The US AI Safety Institute (AISI) was announced in Nov 2023 to pursue President Biden’s executive order on AI.
AISI is subordinate to National Institute for Standards and Technology (NIST), which itself is under the Department of Commerce.
President Biden’s budgetary request (for fiscal year 2025) was made in Mar 2024, asking for $65 million in additional funding for NIST, of which AISI would receive $50 million.
So far in 2024, Congress has legislated that AISI receive $10 million in funding from NIST’s existing allocation (H.R. 4366, see pg. 399).

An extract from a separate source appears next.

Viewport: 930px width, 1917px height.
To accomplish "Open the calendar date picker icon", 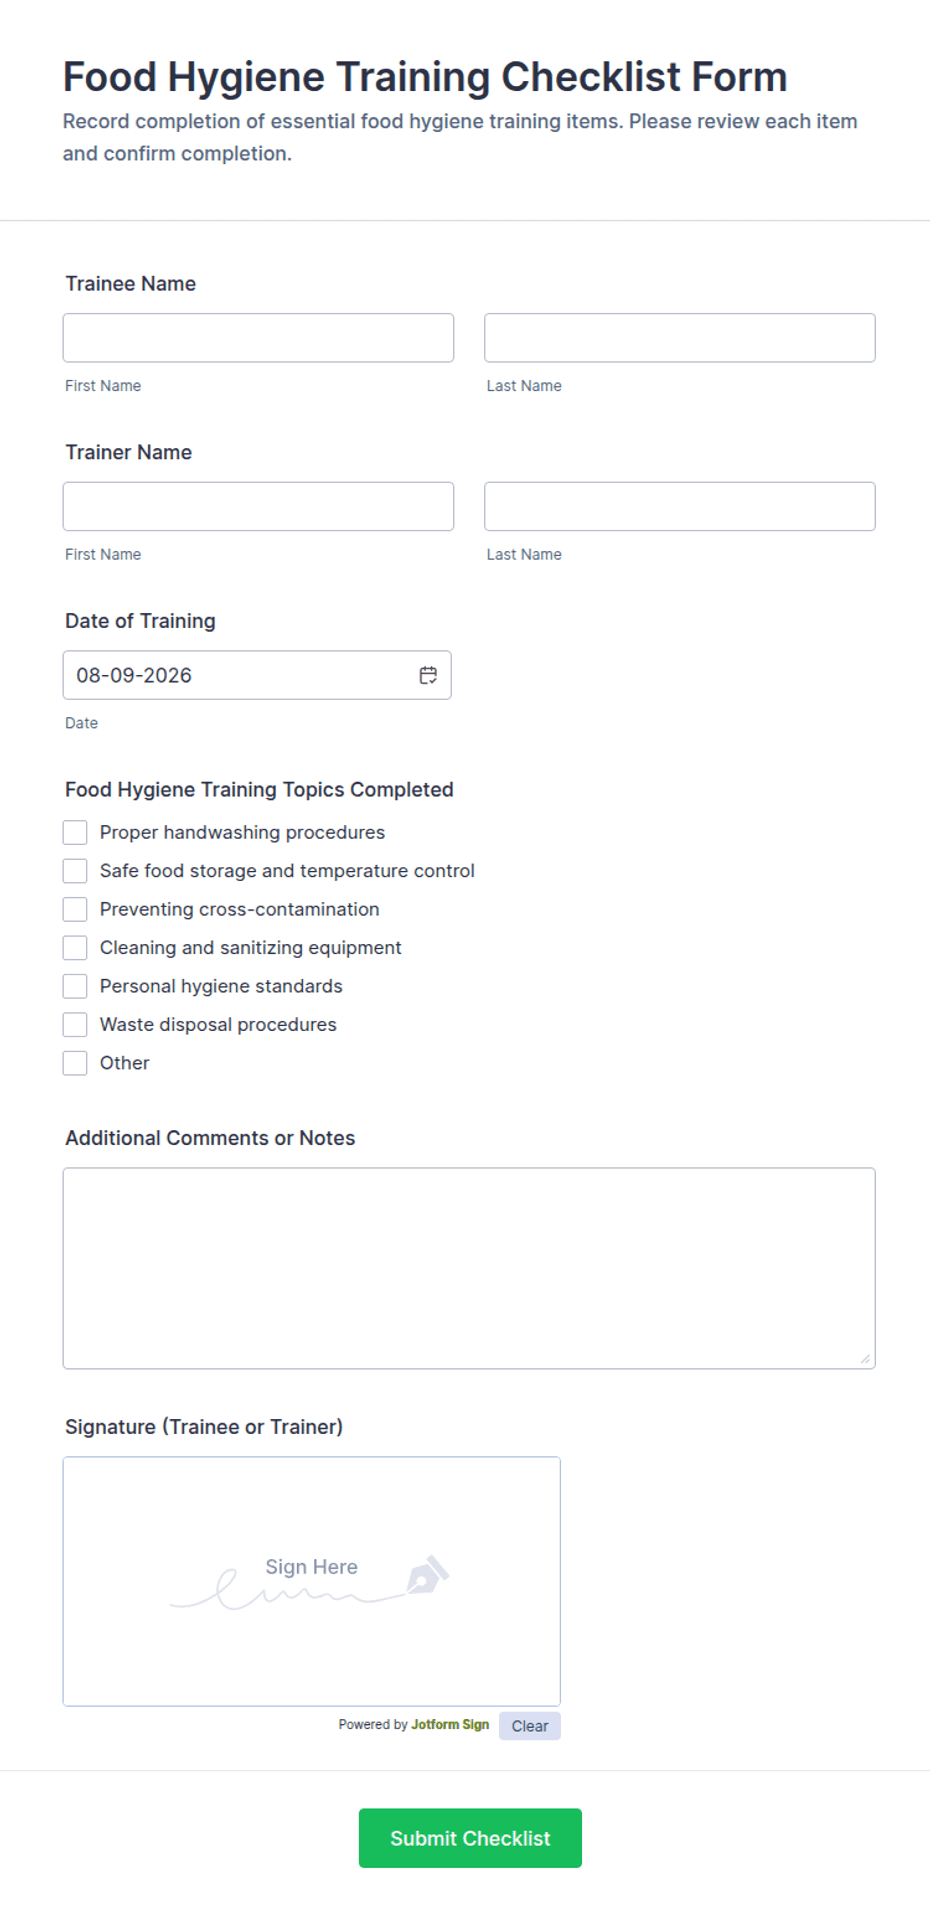I will (x=428, y=675).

This question is conditional on Donald Trump winning the 2024 US presidential election and resolves N/A if he personally does not win the election.

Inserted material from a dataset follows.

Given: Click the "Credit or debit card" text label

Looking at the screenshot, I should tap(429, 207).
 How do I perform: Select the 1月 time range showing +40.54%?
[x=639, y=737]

This question resolves YES if the US President signs into law a Congressional appropriations bill (whether regular or supplemental) that includes an increase in funding (relative to FY25) for US AISI for fiscal year 2026, and resolves NO if the US AISI receives no new funding for fiscal year 2026 (e.g. AISI receives the same funding, a decrease in funding, or is abolished as an organization).

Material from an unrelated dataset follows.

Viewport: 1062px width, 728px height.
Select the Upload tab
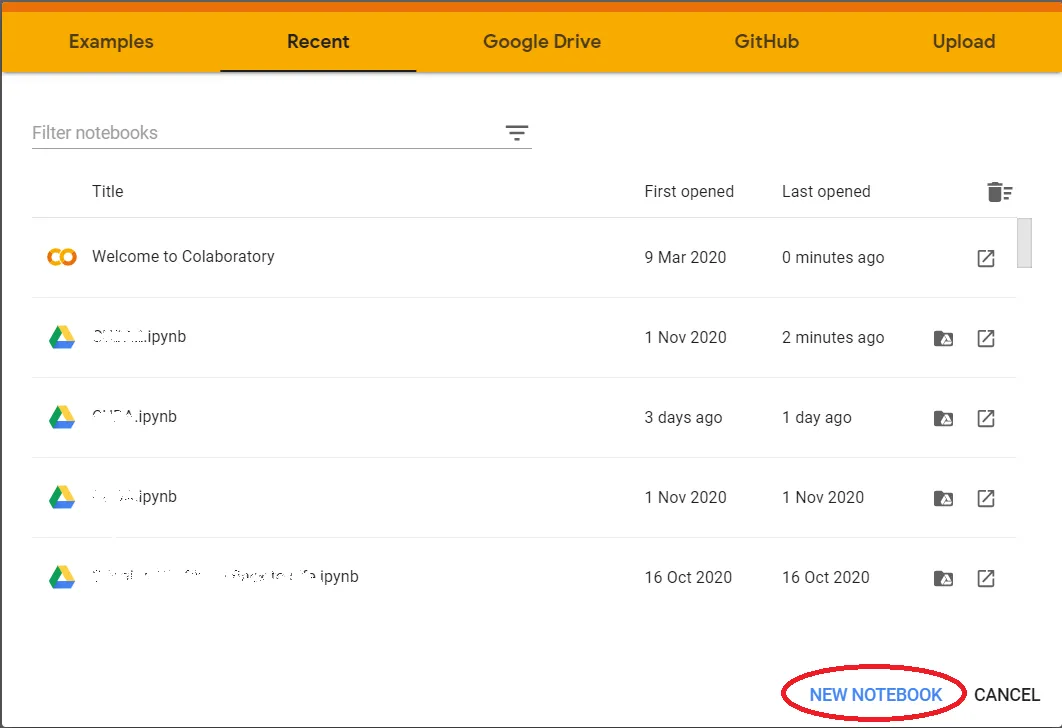[x=963, y=41]
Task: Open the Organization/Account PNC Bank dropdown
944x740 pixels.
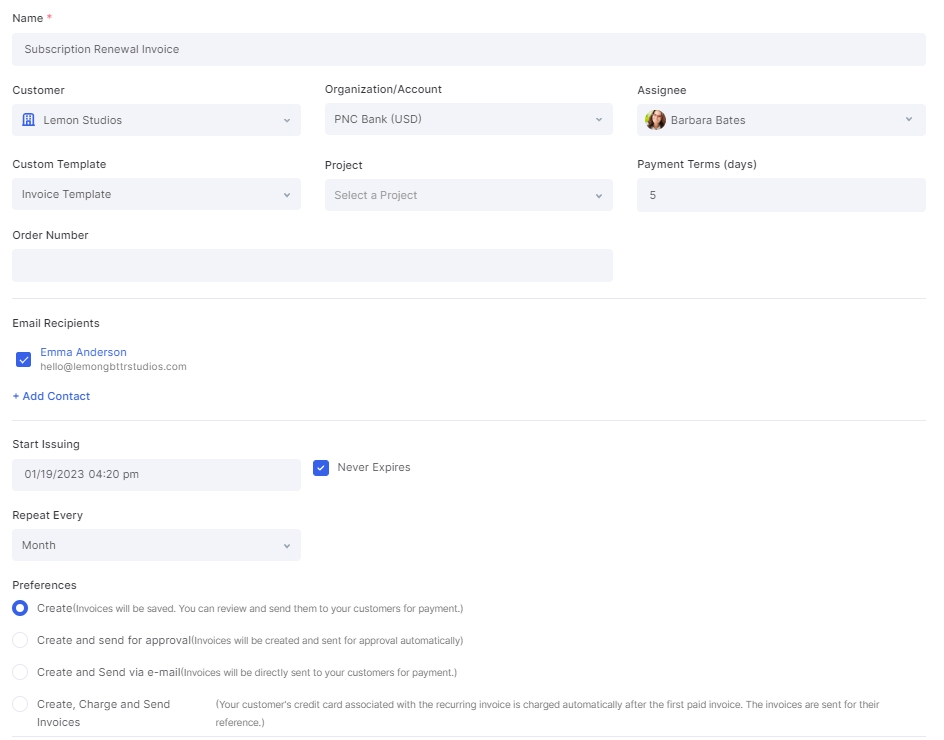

This question does not resolve simply upon Congressional “authorization” (which is sometimes confused with appropriation). Congress might authorize $X billion but not actually appropriate money for that program/purpose, in which case it wouldn't count.
The funding increase is relative to whatever FY25 ends up being, whether it ends up being $10 million (currently legislated to the best of my knowledge) or $50 million (President’s budgetary request) or another number.
See also:
Thanks for asking this question!
President Biden’s budgetary request (for fiscal year 2025) was made in Mar 2024, asking for $65 million in funding for NIST, of which AISI would receive $50 million.
NIST's budget is $1.5B, do you mean an increase of $65M?
Also, aren't N/A resolutions deprecated now?
Ah yes. I meant an increase of $65M.
I'll double check that N/A'ing is still possible. Last I read it was possible via moderators. Not sure how any of these questions would work otherwise.